*RECORDS FOR THE EXERCISE:*
= = =
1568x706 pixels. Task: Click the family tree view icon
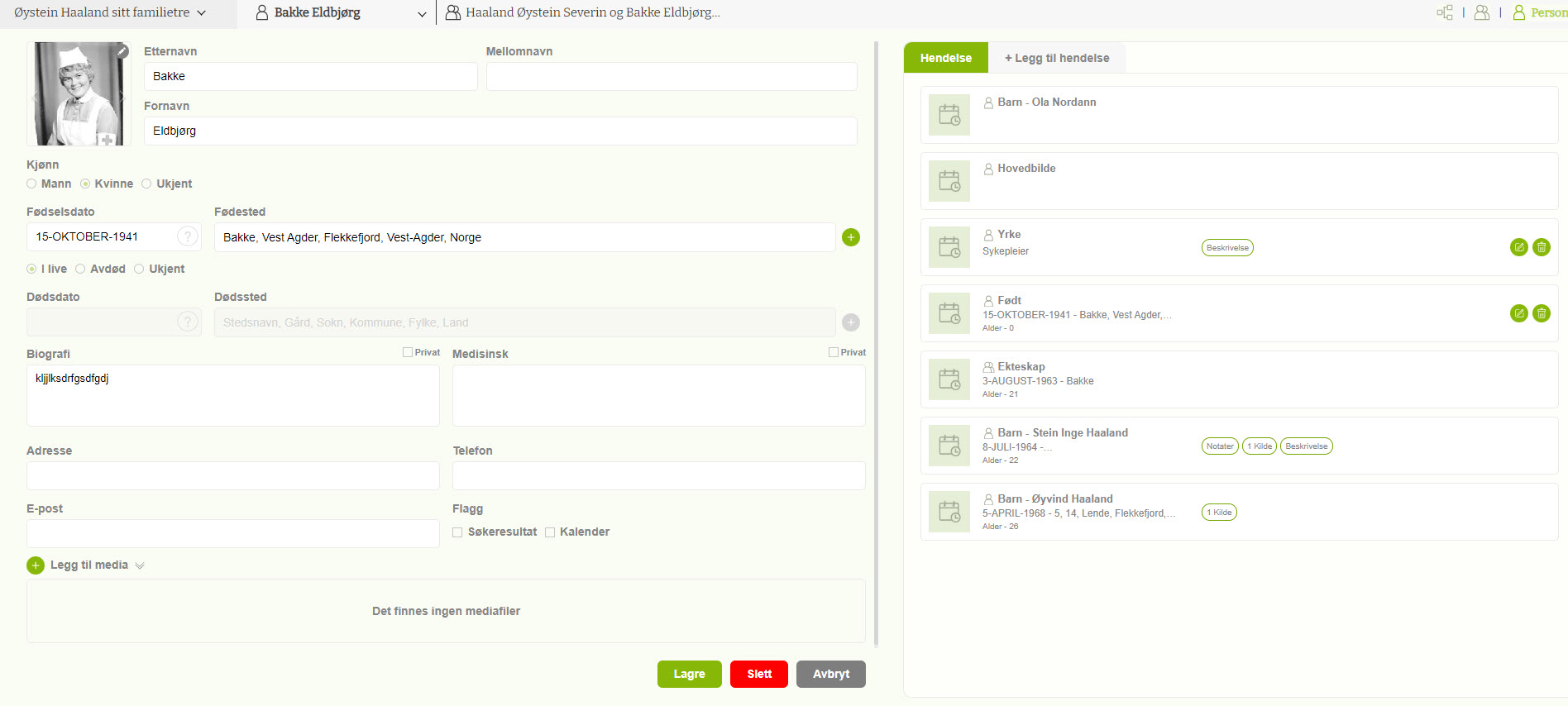pos(1445,12)
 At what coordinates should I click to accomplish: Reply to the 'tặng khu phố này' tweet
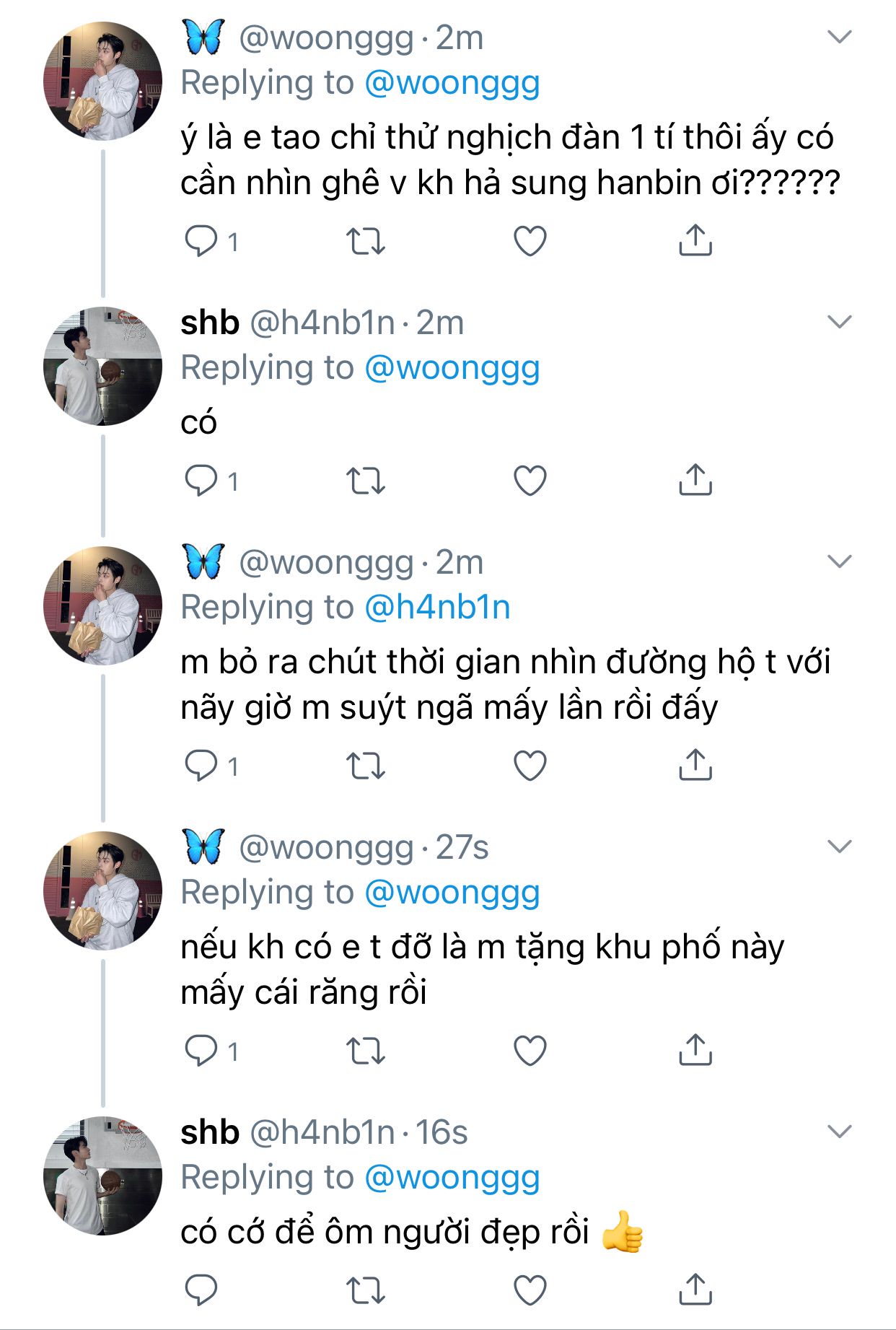[x=201, y=1051]
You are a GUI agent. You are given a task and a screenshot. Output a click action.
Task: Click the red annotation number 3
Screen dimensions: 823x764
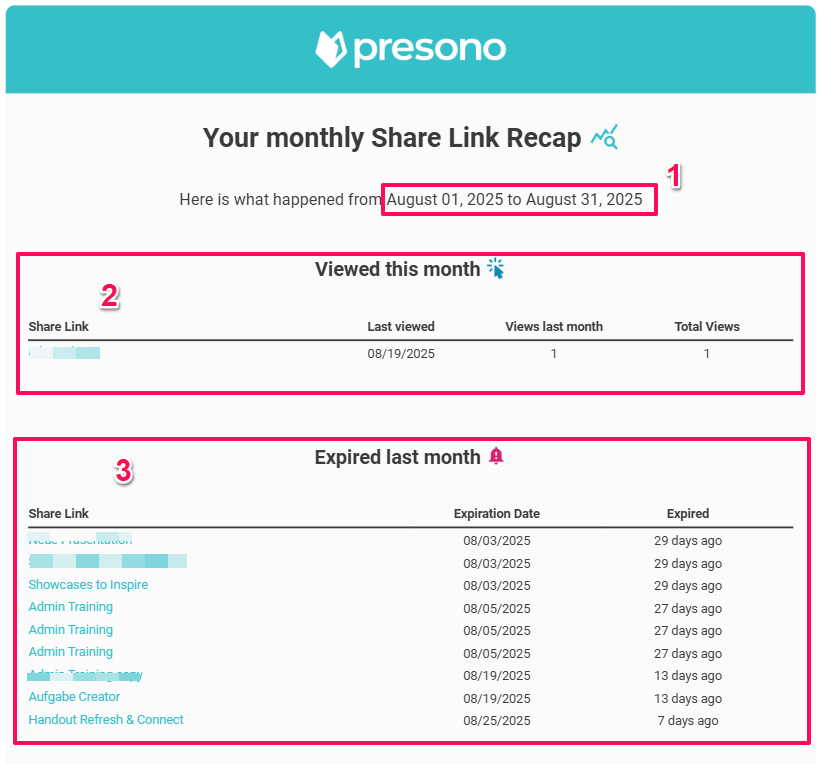coord(123,472)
= = =
*INSTRUCTIONS FOR THE TASK:*
Pictures aside, transcribe exactly the lines from the line containing "At what coordinates" through the final line of the material above.

*EXERCISE RESPONSE:*
 At what coordinates should I click to accomplish: Reply to the 'tặng khu phố này' tweet
[x=201, y=1051]
You are a GUI agent. You are given a task and a screenshot. Output a click action.
Task: Click the red annotation number 3
Screen dimensions: 823x764
coord(123,472)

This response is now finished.